Isothermal titration calorimetry

The isothermal titration calorimetry (ITC) experiments were carried out using MicroCal PEAQ-ITC Automated (Malvern Panalytical) equipment and freshly prepared RNA and protein samples. The RNA and protein samples were dialyzed overnight into a buffer containing 50 mM Tris-HCl, pH 7.5, 100 mM KCl, 1 mM EDTA, and 5 % glycerol. The injection syringe contained 150 μl of ~150 to 800 µM of 3C protein, and the calorimetry cell was loaded with 400 μl of ~5 to 10 µM RNA. After thermal equilibration at 25 °C and an initial 60-second delay, a single injection of 200 nl, followed by 19 serial injections of 2 μl 3C protein, was made into the calorimetry cell. The ITC data were analyzed using the integrated MicroCal PEAQ-ITC software.

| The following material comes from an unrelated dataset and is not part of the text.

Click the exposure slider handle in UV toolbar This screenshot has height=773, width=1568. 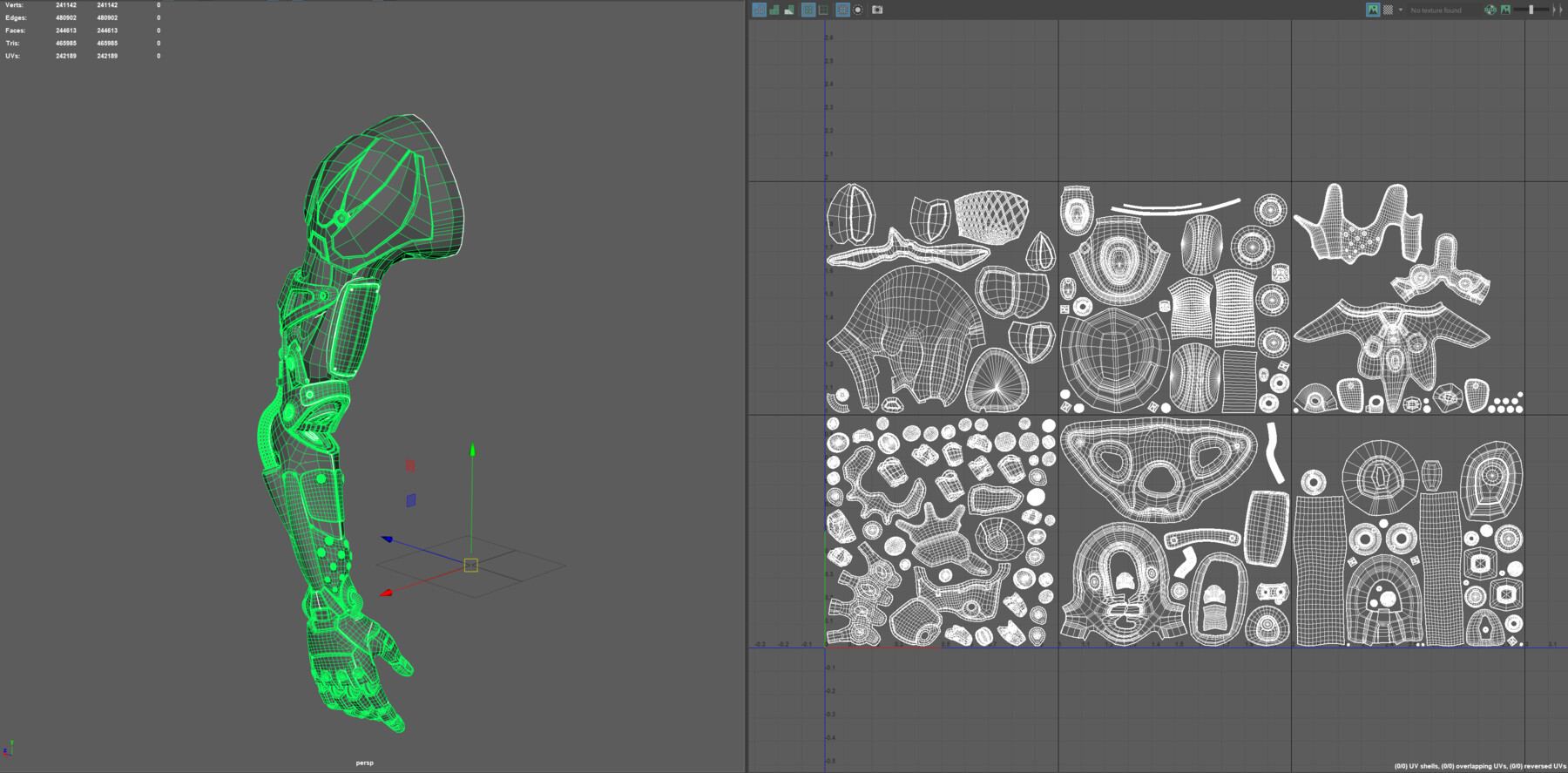point(1531,10)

Biolayer interferometry (BLI)

The experiments were performed in the Octet R2 system (Sartorius) using the Octet® Streptavidin (SA) biosensors (Sartorius). The CL RNA containing a 3′ spacer sequence was refolded and hybridized with a 5′ biotinylated DNA oligo (see Fig. 4a), and the complex was purified by SEC (Superdex® 200 Increase 10/300 GL, 200 PG column, Cytiva). Then, the purified biotinylated RNA construct (10 ng/µl concentration) was immobilized on the SA biosensor surface after hydrating the biosensor for 10 min in the assay buffer (PBS pH 7.4). These RNA-immobilized biosensors were then dipped into varying concentrations of the protein solution and a reference sample (assay buffer) for the background correction. The BLI responses as a function of time data were recorded and then processed by aligning the baselines using the BLI system-integrated software. To determine the Kd from the BLI data, the responses from the plateau region of the association curves (i.e., average responses from the 110 to 115 seconds region for each concentration were plotted against the protein concentration and fitted using the following binding isotherm.

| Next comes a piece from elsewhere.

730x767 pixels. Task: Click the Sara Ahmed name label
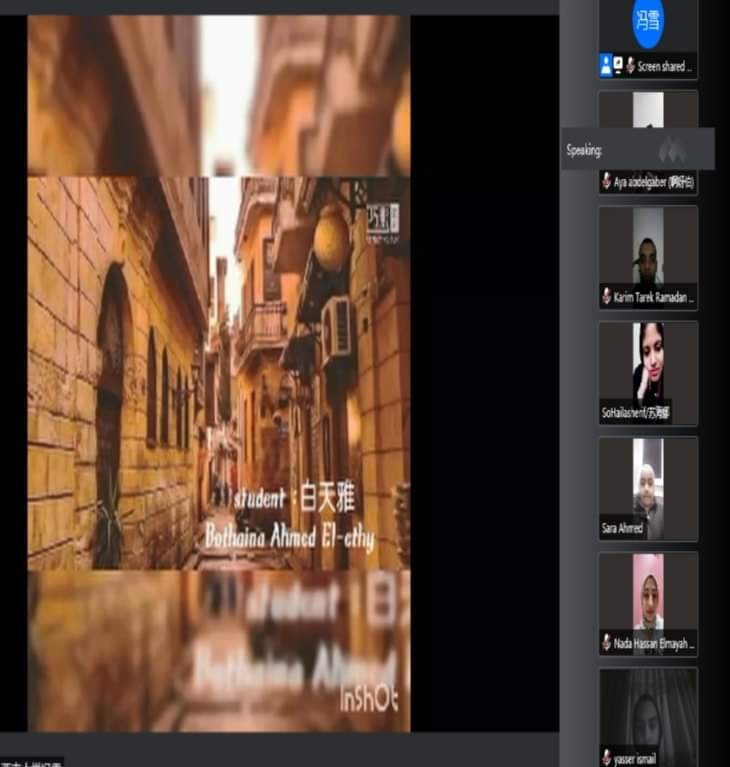click(623, 528)
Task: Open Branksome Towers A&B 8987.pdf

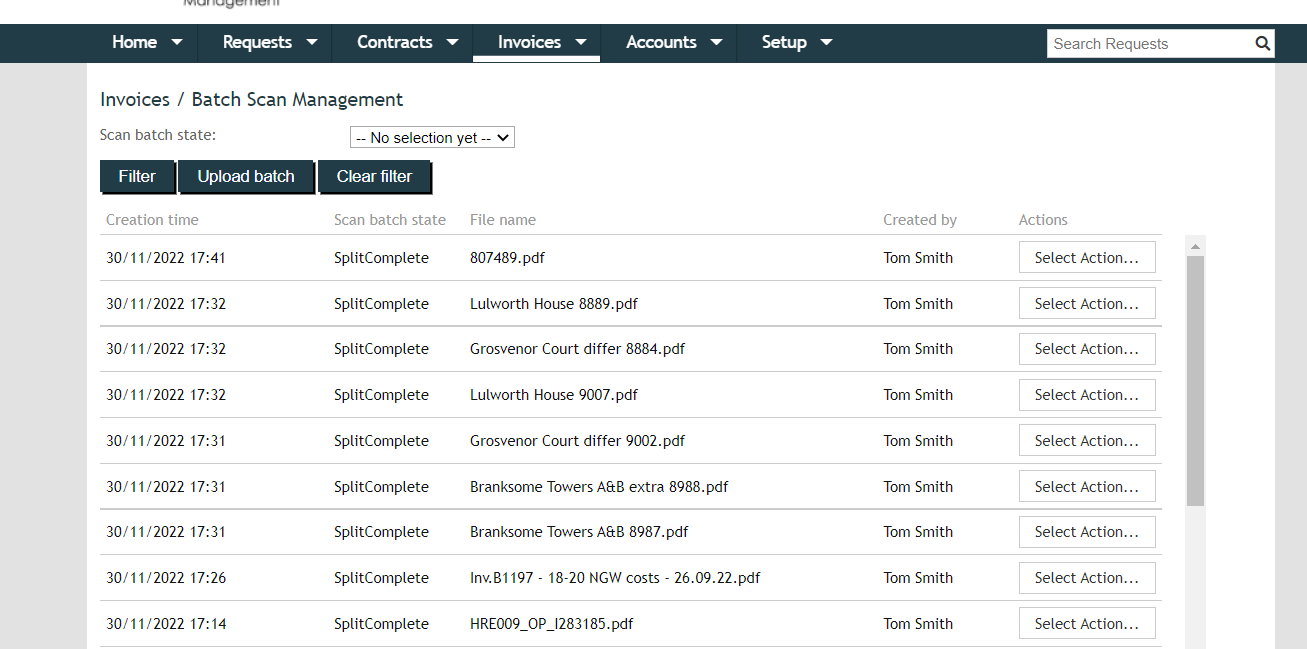Action: click(x=578, y=531)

\({Response}(Y)=\frac{{R}_{\max }\left[{Protein}\right]}{\left(\right.{K}_{d}+\left[{Protein}\right]}\), where Rmax refers to the maximum response due to the protein binding to the sensor-immobilized RNA.

AlphaFold prediction

The AlphaFold3 Server46 was used to predict the three-dimensional structures of the CVB3 3CD. The AlphaFold server (https://alphafoldserver.com) was run using default parameters for the 3CD sequence (Supplementary Table 2), generating 5 predicted models using a random seed. The models for analysis were selected based on the predicted local distance difference test (pLDDT) score, which provides a per-atom confidence estimate on a 0 to 100 scale, where higher values indicate greater confidence (see Supplementary Fig. 14). Moreover, the predicted template modeling (pTM) scores64 and the interface template modeling (ipTM) scores64 were also considered for evaluating a predicted structure. All five lowest-energy predicted models were analysed and compared with the crystal structures (Supplementary Figs. 15 and 16). The predicted structures were viewed and analyzed in PyMOL (The PyMOL Molecular Graphics System, Version 3.1.3.1, Schrödinger, LLC).

Reporting summary

Further information on research design is available in the Nature Portfolio Reporting Summary linked to this article.